── Information supplied ──

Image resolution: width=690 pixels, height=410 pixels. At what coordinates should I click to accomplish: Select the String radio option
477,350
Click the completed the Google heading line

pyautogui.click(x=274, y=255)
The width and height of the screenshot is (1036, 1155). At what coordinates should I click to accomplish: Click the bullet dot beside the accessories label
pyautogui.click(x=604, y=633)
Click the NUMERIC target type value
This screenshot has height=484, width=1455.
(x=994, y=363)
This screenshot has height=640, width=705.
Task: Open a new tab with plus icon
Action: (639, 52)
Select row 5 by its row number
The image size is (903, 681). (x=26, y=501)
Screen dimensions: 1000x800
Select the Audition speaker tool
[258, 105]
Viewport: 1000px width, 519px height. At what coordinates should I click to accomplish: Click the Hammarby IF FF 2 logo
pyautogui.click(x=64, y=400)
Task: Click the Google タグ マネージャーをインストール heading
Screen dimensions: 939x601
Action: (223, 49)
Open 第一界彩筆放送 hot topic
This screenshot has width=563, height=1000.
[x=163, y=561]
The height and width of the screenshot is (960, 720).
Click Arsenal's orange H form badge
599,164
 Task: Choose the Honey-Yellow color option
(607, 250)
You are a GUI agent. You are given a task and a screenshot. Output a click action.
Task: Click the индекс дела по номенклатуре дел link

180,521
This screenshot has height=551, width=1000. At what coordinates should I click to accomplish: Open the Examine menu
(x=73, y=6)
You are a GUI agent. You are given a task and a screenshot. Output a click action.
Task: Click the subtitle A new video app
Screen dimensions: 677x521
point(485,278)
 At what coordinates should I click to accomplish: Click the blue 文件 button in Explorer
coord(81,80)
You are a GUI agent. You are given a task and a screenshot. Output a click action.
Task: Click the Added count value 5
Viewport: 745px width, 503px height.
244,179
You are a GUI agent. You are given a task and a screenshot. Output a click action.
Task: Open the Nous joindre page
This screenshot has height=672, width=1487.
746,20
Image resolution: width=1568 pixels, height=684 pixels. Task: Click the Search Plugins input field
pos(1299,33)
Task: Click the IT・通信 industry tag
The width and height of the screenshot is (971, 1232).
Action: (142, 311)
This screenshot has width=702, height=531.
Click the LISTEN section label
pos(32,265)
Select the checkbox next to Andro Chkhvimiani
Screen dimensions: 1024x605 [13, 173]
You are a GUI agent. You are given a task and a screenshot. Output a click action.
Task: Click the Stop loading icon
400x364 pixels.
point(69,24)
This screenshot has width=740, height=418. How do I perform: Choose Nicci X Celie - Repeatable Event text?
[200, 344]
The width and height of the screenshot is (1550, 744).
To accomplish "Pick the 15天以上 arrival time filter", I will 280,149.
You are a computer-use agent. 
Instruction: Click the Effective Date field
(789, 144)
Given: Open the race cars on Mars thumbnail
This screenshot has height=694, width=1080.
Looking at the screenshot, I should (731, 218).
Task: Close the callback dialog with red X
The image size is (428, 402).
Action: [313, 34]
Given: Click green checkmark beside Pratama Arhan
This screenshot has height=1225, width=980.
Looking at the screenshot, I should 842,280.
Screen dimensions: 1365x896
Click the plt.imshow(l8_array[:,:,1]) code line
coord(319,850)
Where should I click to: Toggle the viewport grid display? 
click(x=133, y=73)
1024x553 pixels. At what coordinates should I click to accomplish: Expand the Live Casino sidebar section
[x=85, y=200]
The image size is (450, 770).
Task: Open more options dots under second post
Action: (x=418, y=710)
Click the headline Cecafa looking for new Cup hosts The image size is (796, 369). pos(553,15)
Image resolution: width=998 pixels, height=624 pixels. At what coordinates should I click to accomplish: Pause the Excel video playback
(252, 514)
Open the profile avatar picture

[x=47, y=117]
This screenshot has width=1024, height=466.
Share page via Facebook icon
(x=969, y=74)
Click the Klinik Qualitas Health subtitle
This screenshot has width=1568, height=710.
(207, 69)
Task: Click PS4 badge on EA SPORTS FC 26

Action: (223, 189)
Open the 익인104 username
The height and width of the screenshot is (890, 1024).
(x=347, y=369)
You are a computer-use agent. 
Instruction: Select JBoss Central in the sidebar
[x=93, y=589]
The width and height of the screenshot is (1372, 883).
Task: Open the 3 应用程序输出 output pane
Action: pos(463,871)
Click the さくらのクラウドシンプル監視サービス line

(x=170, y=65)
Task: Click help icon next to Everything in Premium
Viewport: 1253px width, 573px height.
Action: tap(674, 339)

───

Provide an exact transcription of every entry above.

Answer box:
Image resolution: width=690 pixels, height=410 pixels. At what coordinates should I click to accomplish: Select the String radio option
477,350
Click the completed the Google heading line

pyautogui.click(x=274, y=255)
The width and height of the screenshot is (1036, 1155). At what coordinates should I click to accomplish: Click the bullet dot beside the accessories label
pyautogui.click(x=604, y=633)
Click the NUMERIC target type value
This screenshot has height=484, width=1455.
(x=994, y=363)
This screenshot has height=640, width=705.
Task: Open a new tab with plus icon
Action: (639, 52)
Select row 5 by its row number
The image size is (903, 681). (x=26, y=501)
Screen dimensions: 1000x800
Select the Audition speaker tool
[258, 105]
Viewport: 1000px width, 519px height. At what coordinates should I click to accomplish: Click the Hammarby IF FF 2 logo
pyautogui.click(x=64, y=400)
Task: Click the Google タグ マネージャーをインストール heading
Screen dimensions: 939x601
Action: (223, 49)
Open 第一界彩筆放送 hot topic
This screenshot has width=563, height=1000.
[x=163, y=561]
The height and width of the screenshot is (960, 720).
Click Arsenal's orange H form badge
599,164
 Task: Choose the Honey-Yellow color option
(607, 250)
You are a GUI agent. You are given a task and a screenshot. Output a click action.
Task: Click the индекс дела по номенклатуре дел link

180,521
This screenshot has height=551, width=1000. At what coordinates should I click to accomplish: Open the Examine menu
(x=73, y=6)
You are a GUI agent. You are given a task and a screenshot. Output a click action.
Task: Click the subtitle A new video app
Screen dimensions: 677x521
point(485,278)
 At what coordinates should I click to accomplish: Click the blue 文件 button in Explorer
coord(81,80)
You are a GUI agent. You are given a task and a screenshot. Output a click action.
Task: Click the Added count value 5
Viewport: 745px width, 503px height.
244,179
You are a GUI agent. You are given a task and a screenshot. Output a click action.
Task: Open the Nous joindre page
This screenshot has height=672, width=1487.
746,20
Image resolution: width=1568 pixels, height=684 pixels. Task: Click the Search Plugins input field
pos(1299,33)
Task: Click the IT・通信 industry tag
The width and height of the screenshot is (971, 1232).
Action: (142, 311)
This screenshot has width=702, height=531.
Click the LISTEN section label
pos(32,265)
Select the checkbox next to Andro Chkhvimiani
Screen dimensions: 1024x605 [13, 173]
You are a GUI agent. You are given a task and a screenshot. Output a click action.
Task: Click the Stop loading icon
400x364 pixels.
point(69,24)
This screenshot has width=740, height=418. How do I perform: Choose Nicci X Celie - Repeatable Event text?
[200, 344]
The width and height of the screenshot is (1550, 744).
To accomplish "Pick the 15天以上 arrival time filter", I will 280,149.
You are a computer-use agent. 
Instruction: Click the Effective Date field
(789, 144)
Given: Open the race cars on Mars thumbnail
This screenshot has height=694, width=1080.
Looking at the screenshot, I should (731, 218).
Task: Close the callback dialog with red X
The image size is (428, 402).
Action: [313, 34]
Given: Click green checkmark beside Pratama Arhan
This screenshot has height=1225, width=980.
Looking at the screenshot, I should 842,280.
Screen dimensions: 1365x896
Click the plt.imshow(l8_array[:,:,1]) code line
coord(319,850)
Where should I click to: Toggle the viewport grid display? 
click(x=133, y=73)
1024x553 pixels. At what coordinates should I click to accomplish: Expand the Live Casino sidebar section
[x=85, y=200]
The image size is (450, 770).
Task: Open more options dots under second post
Action: (x=418, y=710)
Click the headline Cecafa looking for new Cup hosts The image size is (796, 369). pos(553,15)
Image resolution: width=998 pixels, height=624 pixels. At what coordinates should I click to accomplish: Pause the Excel video playback
(252, 514)
Open the profile avatar picture

[x=47, y=117]
This screenshot has width=1024, height=466.
Share page via Facebook icon
(x=969, y=74)
Click the Klinik Qualitas Health subtitle
This screenshot has width=1568, height=710.
(207, 69)
Task: Click PS4 badge on EA SPORTS FC 26

Action: (223, 189)
Open the 익인104 username
The height and width of the screenshot is (890, 1024).
(x=347, y=369)
You are a computer-use agent. 
Instruction: Select JBoss Central in the sidebar
[x=93, y=589]
The width and height of the screenshot is (1372, 883).
Task: Open the 3 应用程序输出 output pane
Action: pos(463,871)
Click the さくらのクラウドシンプル監視サービス line

(x=170, y=65)
Task: Click help icon next to Everything in Premium
Viewport: 1253px width, 573px height.
Action: tap(674, 339)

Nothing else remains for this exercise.